Obama is a communist. His father was a communist and he's a communist. Liberal? Their thinking is straight from heaven compare to communist. He's starting to expose himself and his aims. America's Constitution? A petty annoyance on his road to communist Empire. His mentor was/is the Bush family. May God have mercy on the "In God WeTrust" land.
freshnotbitter
March 23rd, 2011 at 10:35 am
Clinton was a crook. Obama is beginning to see the light. That is, the world is changing. The old order with its Victorian empires in Iraq and Afghanistan is being overtaken by events. The problem with Justin's position on Libya, in my opinion, is that it ignores the impact our actions will have on Saudi Arabia, Oman, Dubai, et al.
It would be helpful to have a new foundation in US foreign policy which does not rely on "boots on the ground" which I think could be described more aptly as "boot in your face" in the Arab world.

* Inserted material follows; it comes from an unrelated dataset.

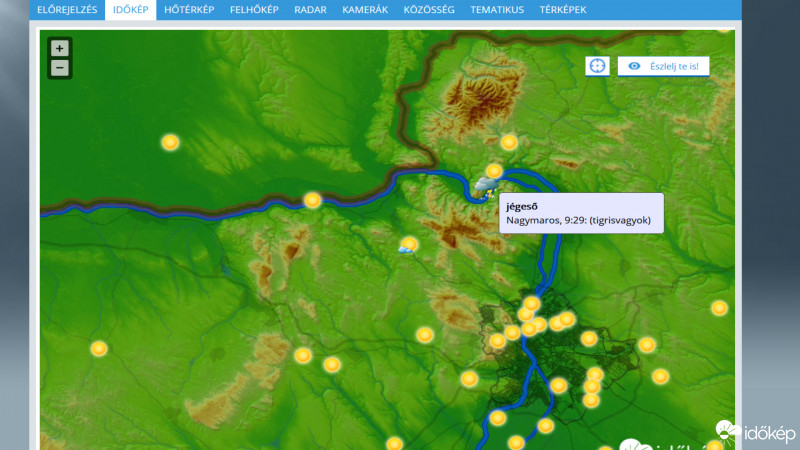Screen dimensions: 800x450
Task: Switch to the TÉRKÉPEK tab
Action: [563, 10]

You wonder where the CIA is in all this with their $50 billion budget. You'd think they would have created a unifying theme in Libya, a revolutionary flag to rally around. But, of course, they are still living in the past, having high tea on the back of a camel on some far away mountain top. These public servants need a new master because the old one is dying.
freshnotbitter
March 23rd, 2011 at 10:47 am
I think the problem the paleo's will have is that we are entering an historical "change" period. They will, of course, argue that change has to come unassisted and without any interference from the USA. The problem is that we are already involved in these countries. I was not in favor of the colonial war in Iraq and thought the mission in Afghanistan was over in two weeks. Why did we not simply put some people in charge in various pars of Afghanistan and say "ok, we are leaving, don't make us come back of there will be heck to pay". Sure, things would change as soon as we left but I'll bet one change would be that the Afghanis would not tolerate foreign mercenaries training to attack other countries who were not interfering with Afghanistan. End of story.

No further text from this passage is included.